Provided records section start

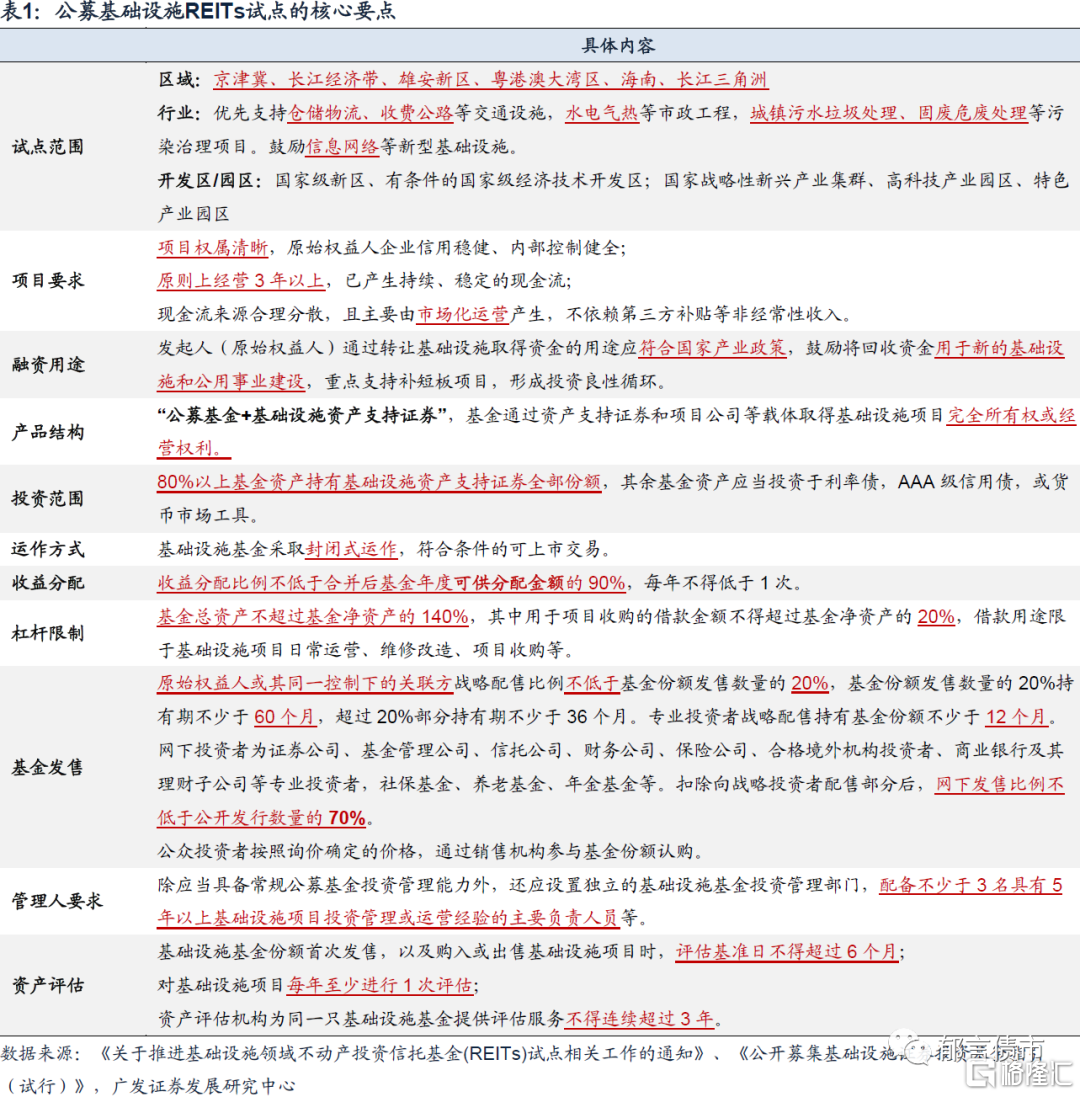Click underlined text 每年至少进行1次评估
The width and height of the screenshot is (1080, 1097).
tap(381, 985)
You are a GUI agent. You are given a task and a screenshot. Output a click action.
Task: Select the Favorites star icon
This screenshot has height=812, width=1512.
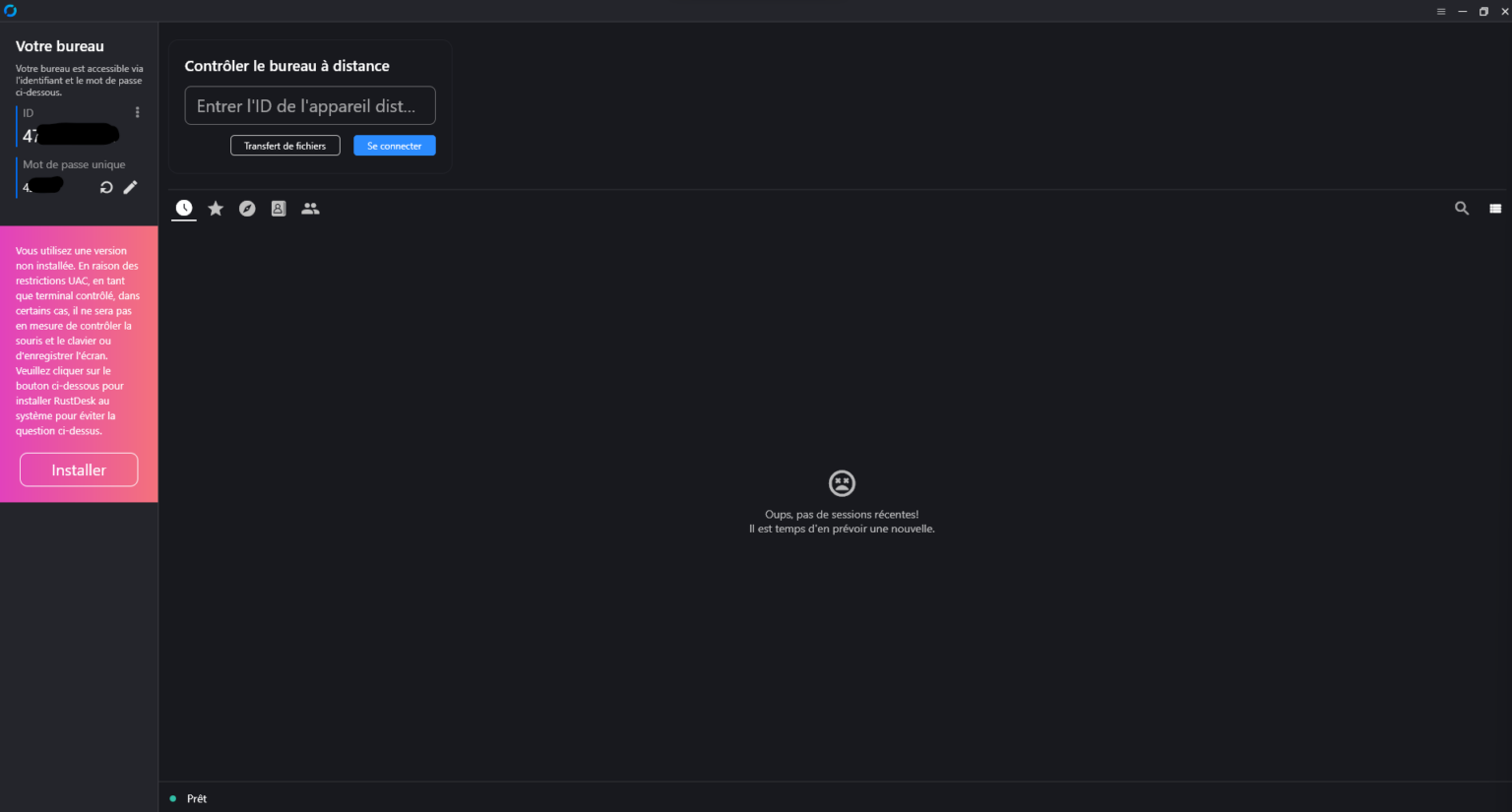pyautogui.click(x=216, y=208)
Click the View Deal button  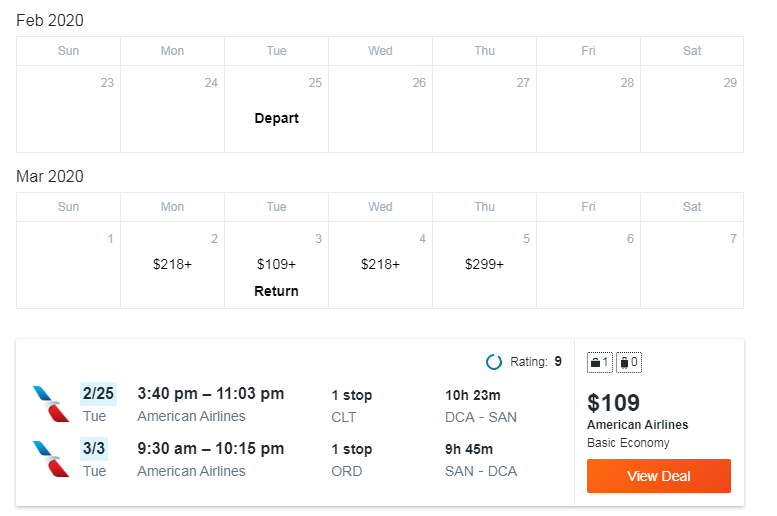pyautogui.click(x=659, y=476)
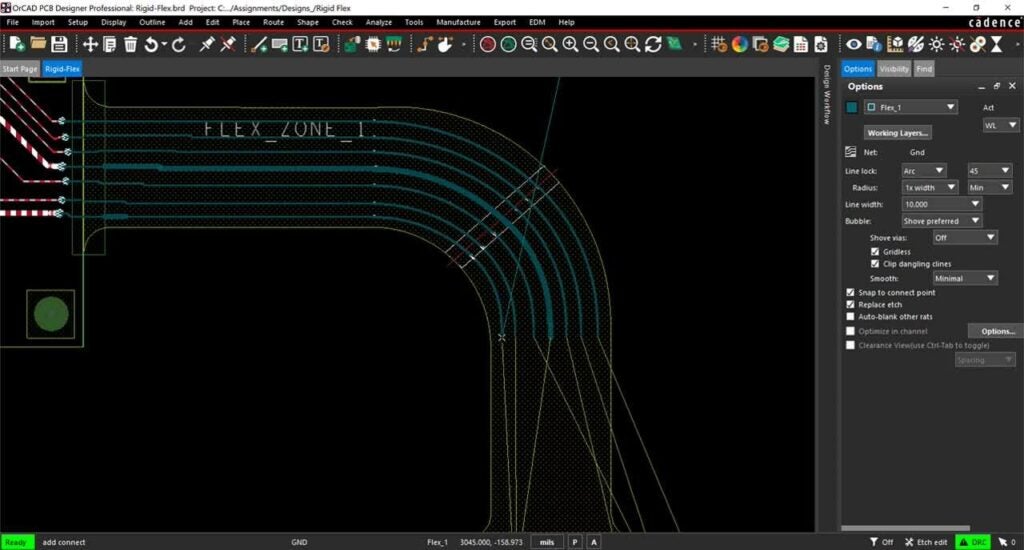1024x550 pixels.
Task: Click the Save design icon
Action: [59, 44]
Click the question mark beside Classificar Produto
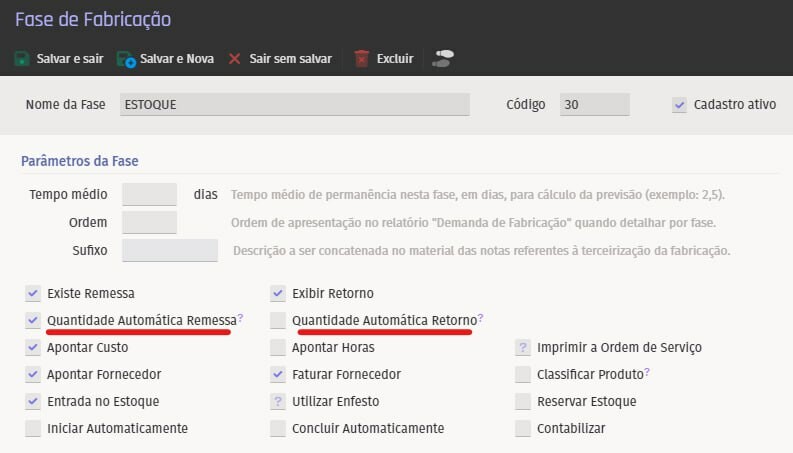Image resolution: width=793 pixels, height=453 pixels. pos(647,373)
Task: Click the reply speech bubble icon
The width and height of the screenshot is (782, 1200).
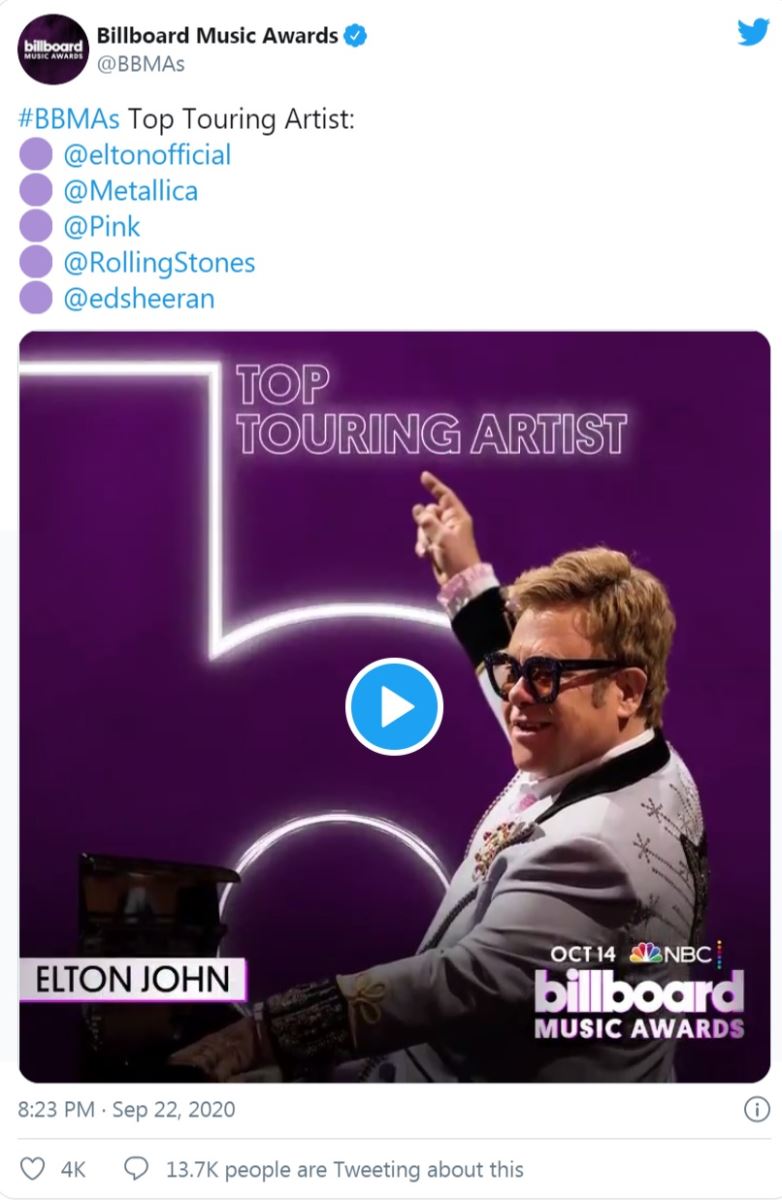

Provided records section end

* _Your objective_:
Please repeat, exactly as written, only the lines from the line with "Click the question" to the end of the data, leaving out every picture.

* _Exercise output_:
Click the question mark beside Classificar Produto
Image resolution: width=793 pixels, height=453 pixels. pos(647,373)
Task: Click the reply speech bubble icon
The width and height of the screenshot is (782, 1200).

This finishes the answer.